---------- Exercise text
Earlier this week (just before the large blizzard hit central Iowa), our furnace went out. I took a look and couldn’t diagnose the problem myself, so we called a repairman (ouch). The guy we called was someone who was recommended by a few friends who told us that we’d be surprised how inexpensive his first visit would be.
They weren’t kidding.
The repairman stopped by on Monday morning, took a look at our furnace, and within ten minutes had figured out the problem – it was our thermostat, which had short circuited. He offered to replace it with a programmable one, of which he had several on hand (I’ve mentioned before that programmable thermostats can be a big money saver). Ordinarily, I wouldn’t buy one in this fashion, but he happened to have the exact model that I was considering buying earlier in the year and offered to install it for the same price I was going to buy the thermostat for.
Here’s the kicker: he gave us a form to send to our energy company to get a $30 reimbursement on our next energy bill for the new thermostat.
--------------------
[What is expected] Please copy the furnace repair account in full, word for word. The listing that comes next has nothing to do with this.
---------- Data records
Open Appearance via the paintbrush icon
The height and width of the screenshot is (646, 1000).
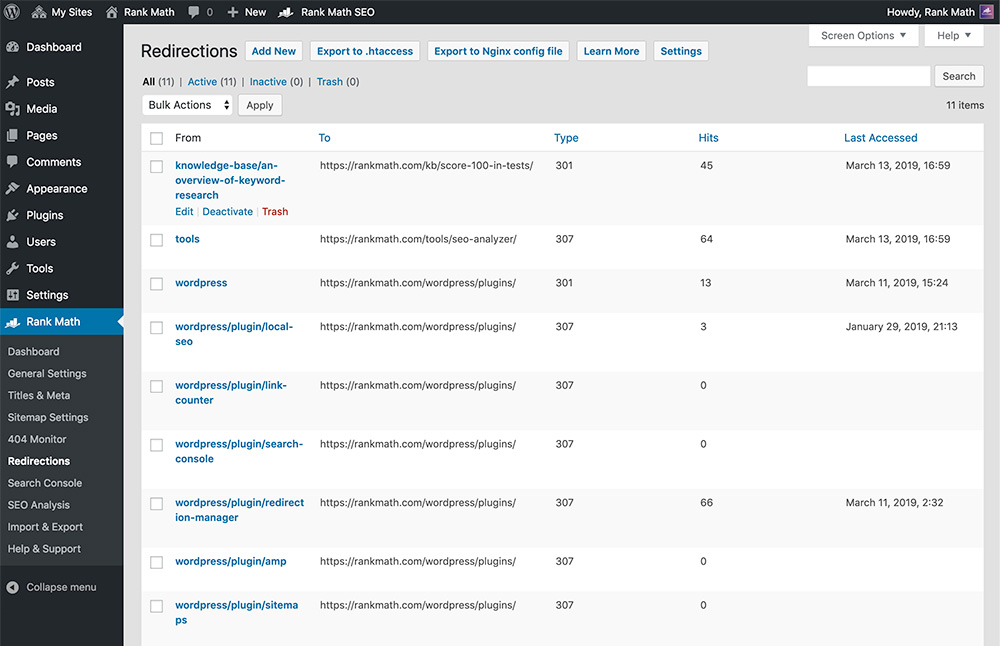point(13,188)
--------------------
---------- Data records
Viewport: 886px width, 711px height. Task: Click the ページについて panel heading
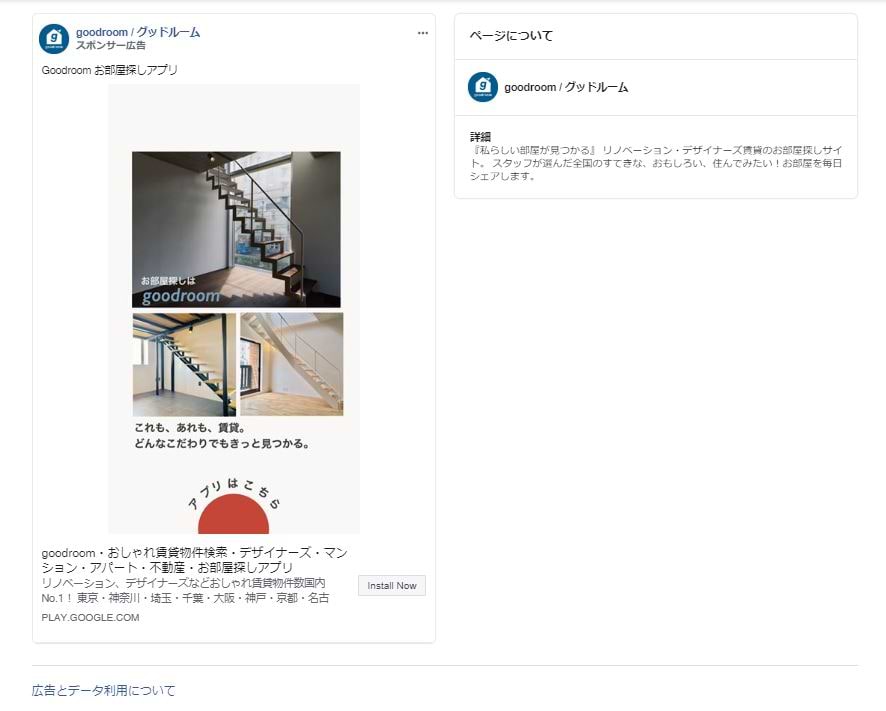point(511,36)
--------------------
[Expected output]
Earlier this week (just before the large blizzard hit central Iowa), our furnace went out. I took a look and couldn’t diagnose the problem myself, so we called a repairman (ouch). The guy we called was someone who was recommended by a few friends who told us that we’d be surprised how inexpensive his first visit would be.
They weren’t kidding.
The repairman stopped by on Monday morning, took a look at our furnace, and within ten minutes had figured out the problem – it was our thermostat, which had short circuited. He offered to replace it with a programmable one, of which he had several on hand (I’ve mentioned before that programmable thermostats can be a big money saver). Ordinarily, I wouldn’t buy one in this fashion, but he happened to have the exact model that I was considering buying earlier in the year and offered to install it for the same price I was going to buy the thermostat for.
Here’s the kicker: he gave us a form to send to our energy company to get a $30 reimbursement on our next energy bill for the new thermostat.